Third, the question of what to drink with tofu is as broad as what to drink with pasta. Both, plain, present almost completely neutral flavor profiles, and so what’s important is your preparation, other ingredients and sauces. (Therefore, any wine’s back label that says it’s a “great match for pastas” should be regarded skeptically.)

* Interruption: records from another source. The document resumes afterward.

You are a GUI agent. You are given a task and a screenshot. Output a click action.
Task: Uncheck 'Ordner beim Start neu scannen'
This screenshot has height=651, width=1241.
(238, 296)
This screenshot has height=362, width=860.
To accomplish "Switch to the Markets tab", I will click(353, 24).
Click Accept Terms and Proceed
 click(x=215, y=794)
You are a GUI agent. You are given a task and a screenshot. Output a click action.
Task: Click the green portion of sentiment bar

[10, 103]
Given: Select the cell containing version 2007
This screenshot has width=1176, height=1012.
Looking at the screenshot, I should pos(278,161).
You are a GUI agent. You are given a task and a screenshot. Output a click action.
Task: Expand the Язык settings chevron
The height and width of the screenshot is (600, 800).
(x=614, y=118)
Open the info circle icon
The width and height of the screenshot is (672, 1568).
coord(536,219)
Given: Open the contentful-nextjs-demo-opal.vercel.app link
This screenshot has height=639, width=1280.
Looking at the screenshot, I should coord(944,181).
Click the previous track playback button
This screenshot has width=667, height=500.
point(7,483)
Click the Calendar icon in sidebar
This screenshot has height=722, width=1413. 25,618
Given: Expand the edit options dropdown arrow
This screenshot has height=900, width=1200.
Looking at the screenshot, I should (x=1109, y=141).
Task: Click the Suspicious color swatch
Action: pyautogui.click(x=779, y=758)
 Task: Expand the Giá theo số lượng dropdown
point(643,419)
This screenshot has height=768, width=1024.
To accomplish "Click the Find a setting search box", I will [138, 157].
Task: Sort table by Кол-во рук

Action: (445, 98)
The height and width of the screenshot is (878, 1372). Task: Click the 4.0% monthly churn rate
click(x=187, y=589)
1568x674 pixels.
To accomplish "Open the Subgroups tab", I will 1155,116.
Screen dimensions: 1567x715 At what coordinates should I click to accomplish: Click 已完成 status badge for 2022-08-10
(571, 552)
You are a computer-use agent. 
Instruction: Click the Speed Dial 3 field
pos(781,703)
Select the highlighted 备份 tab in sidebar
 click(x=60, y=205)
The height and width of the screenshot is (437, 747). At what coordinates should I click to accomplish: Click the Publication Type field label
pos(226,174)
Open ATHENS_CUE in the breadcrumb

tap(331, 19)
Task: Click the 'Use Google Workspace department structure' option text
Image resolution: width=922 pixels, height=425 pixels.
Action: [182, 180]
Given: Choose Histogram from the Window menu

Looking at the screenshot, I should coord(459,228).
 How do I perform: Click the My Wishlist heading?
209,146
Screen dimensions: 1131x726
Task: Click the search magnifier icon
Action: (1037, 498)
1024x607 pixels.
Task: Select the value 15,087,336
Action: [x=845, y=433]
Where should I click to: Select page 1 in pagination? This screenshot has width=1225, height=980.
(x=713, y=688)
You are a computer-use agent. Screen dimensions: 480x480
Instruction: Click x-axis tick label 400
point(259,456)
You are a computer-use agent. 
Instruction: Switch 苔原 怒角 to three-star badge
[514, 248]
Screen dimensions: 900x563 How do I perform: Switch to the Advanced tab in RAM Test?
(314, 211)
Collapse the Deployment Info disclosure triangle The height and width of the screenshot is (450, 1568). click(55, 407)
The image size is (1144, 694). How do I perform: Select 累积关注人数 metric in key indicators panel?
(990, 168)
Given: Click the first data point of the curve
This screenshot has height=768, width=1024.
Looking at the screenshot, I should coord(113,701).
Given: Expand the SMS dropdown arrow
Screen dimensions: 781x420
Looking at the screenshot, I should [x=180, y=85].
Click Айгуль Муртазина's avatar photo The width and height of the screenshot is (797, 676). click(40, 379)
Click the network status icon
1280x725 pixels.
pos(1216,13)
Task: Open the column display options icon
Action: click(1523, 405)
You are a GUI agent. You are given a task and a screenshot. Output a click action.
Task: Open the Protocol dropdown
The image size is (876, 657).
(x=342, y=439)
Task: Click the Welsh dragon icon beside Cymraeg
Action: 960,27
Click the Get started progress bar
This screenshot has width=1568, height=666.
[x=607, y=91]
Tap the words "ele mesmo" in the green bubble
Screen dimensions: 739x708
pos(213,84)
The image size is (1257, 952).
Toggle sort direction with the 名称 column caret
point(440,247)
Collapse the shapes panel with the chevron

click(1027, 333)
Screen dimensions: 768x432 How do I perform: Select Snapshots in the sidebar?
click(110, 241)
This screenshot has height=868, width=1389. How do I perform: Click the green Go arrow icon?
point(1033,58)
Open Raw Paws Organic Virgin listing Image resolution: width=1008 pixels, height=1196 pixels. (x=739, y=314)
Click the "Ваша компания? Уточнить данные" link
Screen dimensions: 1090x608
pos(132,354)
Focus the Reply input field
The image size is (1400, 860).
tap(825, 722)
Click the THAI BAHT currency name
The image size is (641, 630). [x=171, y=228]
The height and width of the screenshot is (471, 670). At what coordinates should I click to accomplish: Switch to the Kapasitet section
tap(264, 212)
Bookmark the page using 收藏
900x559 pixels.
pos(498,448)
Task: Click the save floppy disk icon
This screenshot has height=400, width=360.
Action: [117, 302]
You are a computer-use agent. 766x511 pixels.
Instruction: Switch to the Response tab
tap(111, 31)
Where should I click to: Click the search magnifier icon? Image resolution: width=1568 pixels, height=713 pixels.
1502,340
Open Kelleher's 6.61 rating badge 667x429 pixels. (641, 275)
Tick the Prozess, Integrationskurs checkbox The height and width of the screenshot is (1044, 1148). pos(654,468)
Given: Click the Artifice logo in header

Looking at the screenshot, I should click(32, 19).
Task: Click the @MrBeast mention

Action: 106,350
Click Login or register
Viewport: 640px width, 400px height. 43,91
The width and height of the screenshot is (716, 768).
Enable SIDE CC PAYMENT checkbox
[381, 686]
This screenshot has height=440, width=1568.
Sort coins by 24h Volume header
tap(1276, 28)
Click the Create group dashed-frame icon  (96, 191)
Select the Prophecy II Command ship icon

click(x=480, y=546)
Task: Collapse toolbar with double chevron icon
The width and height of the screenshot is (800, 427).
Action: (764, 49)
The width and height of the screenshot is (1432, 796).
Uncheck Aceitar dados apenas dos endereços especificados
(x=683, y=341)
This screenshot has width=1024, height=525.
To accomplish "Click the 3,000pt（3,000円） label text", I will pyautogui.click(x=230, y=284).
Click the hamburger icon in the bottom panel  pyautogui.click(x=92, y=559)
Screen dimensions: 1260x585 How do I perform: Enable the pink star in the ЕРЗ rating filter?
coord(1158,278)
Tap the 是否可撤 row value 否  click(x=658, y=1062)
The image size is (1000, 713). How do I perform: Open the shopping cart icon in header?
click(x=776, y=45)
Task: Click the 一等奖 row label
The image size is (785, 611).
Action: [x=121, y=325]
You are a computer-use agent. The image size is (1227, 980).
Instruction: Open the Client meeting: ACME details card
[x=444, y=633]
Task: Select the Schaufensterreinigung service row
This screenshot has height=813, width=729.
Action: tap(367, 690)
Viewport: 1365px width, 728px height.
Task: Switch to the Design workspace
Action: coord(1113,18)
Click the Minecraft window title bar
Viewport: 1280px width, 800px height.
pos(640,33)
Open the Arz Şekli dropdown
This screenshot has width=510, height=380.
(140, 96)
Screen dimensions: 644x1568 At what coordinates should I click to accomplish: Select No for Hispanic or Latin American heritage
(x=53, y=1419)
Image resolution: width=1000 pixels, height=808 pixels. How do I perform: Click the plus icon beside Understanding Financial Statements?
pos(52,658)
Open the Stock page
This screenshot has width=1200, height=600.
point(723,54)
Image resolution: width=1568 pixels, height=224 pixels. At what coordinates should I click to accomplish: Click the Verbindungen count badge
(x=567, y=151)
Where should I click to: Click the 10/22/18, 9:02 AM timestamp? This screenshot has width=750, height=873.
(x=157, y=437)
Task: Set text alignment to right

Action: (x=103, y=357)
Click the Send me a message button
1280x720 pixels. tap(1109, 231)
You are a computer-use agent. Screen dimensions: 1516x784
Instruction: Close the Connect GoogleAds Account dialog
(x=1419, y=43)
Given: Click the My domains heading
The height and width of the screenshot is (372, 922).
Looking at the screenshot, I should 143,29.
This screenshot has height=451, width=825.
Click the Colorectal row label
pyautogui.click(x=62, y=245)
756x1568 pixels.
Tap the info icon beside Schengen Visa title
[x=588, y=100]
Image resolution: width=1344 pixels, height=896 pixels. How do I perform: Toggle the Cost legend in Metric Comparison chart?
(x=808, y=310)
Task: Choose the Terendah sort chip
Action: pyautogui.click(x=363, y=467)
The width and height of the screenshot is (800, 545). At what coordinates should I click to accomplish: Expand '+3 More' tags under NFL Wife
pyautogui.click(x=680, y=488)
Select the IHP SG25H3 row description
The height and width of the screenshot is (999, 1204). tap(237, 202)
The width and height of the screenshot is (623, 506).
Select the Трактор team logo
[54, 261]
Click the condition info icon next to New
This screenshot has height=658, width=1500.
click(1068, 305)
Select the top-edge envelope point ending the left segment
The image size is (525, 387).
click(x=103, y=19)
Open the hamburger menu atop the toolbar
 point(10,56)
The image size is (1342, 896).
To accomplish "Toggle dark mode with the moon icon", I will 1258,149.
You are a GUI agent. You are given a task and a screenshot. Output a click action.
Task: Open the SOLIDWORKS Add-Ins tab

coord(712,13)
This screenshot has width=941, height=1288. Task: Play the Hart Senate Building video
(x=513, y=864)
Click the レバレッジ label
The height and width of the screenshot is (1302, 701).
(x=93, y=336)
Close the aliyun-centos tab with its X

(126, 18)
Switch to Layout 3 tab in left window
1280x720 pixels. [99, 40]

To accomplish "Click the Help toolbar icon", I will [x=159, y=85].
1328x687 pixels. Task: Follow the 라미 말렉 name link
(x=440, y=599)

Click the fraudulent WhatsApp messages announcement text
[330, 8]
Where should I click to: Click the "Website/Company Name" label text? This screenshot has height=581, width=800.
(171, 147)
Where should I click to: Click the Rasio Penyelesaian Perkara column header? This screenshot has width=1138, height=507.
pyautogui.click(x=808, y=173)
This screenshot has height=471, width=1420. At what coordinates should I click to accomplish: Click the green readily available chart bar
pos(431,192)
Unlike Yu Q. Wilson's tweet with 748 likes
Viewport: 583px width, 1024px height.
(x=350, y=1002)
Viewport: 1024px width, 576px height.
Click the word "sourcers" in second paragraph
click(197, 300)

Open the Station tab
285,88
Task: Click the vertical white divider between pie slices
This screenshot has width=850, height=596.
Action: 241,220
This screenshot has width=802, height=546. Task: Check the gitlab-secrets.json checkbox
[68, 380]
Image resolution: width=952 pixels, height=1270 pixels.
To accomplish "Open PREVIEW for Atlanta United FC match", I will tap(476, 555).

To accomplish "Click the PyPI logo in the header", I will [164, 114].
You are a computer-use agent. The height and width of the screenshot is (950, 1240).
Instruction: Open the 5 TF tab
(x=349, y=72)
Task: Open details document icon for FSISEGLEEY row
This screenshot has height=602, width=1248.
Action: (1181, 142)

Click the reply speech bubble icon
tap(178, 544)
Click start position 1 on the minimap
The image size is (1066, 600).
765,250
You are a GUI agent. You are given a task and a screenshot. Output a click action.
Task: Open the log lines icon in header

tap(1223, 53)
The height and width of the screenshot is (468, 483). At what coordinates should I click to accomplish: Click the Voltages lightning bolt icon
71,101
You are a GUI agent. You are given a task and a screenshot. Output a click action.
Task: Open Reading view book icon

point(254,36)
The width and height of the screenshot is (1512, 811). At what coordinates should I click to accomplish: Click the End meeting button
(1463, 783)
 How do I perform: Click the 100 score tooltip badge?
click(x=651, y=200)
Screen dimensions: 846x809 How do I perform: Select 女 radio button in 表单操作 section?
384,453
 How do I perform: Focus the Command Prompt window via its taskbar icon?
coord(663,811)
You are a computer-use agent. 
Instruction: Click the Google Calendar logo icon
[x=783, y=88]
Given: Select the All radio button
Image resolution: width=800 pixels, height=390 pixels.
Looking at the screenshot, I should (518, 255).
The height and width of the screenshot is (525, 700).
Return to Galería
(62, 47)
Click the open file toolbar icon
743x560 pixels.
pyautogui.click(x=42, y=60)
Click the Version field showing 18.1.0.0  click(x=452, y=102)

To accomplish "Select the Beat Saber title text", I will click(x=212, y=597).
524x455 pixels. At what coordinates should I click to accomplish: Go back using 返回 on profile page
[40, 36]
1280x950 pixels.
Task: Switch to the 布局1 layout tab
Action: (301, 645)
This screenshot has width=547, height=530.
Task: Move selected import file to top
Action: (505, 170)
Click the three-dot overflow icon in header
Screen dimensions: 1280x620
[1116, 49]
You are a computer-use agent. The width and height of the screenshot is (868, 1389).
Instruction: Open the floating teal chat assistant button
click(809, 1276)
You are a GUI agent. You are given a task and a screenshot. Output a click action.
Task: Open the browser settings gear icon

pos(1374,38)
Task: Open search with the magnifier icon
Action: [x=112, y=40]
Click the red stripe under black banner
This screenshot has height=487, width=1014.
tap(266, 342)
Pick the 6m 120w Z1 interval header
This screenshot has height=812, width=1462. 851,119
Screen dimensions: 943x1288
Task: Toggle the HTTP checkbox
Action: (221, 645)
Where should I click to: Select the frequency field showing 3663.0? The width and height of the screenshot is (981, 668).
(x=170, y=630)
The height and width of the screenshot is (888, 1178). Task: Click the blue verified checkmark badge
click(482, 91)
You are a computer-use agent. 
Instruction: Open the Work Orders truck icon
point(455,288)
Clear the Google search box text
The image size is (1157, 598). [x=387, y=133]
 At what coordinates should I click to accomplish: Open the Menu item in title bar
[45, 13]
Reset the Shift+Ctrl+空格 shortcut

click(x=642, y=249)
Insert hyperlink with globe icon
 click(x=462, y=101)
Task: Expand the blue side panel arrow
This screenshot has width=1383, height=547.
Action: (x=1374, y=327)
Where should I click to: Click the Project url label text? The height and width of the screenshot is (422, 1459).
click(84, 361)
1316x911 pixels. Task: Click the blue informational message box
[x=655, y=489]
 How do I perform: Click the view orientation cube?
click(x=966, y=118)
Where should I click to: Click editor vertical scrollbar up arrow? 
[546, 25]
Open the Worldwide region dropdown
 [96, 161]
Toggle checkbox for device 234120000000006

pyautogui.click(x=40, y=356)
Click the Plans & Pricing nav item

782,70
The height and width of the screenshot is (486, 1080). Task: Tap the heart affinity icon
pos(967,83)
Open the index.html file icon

Simple red wines with a mix of sweet cherry and tongue-tingling acidity – like the Il Morino Sangiovese 2009 ($10, Central) or Capestrano Rosso Piceno 2009 ($10, Pine State) – are perfect if you’re covering pasta with tomato sauce, but with rabbit rag?ou need to drive deeper: Vietti Barbera D’Asti Tre Vigne 2008 ($15, Wicked) is amazing, at once gamey – chewy even – and bright. Pasta with a mushroom-cream sauce would get wrecked by that Sangiovese, but would be exalted by an earthy Pinot Noir or a nutty southern Rhone white that blends Marsanne and Rousanne. Everything, always, depends on the details.
This returns me to the tofu. If you’re beholden to that Monastrell, make your meal conform to it, and do one of these things: rub firm tofu generously with a Cajun spice mix and blacken it; or crust the tofu with ground walnuts and currants before frying; or make a sauce using roasted garlic; or add chipotles; or add bacon.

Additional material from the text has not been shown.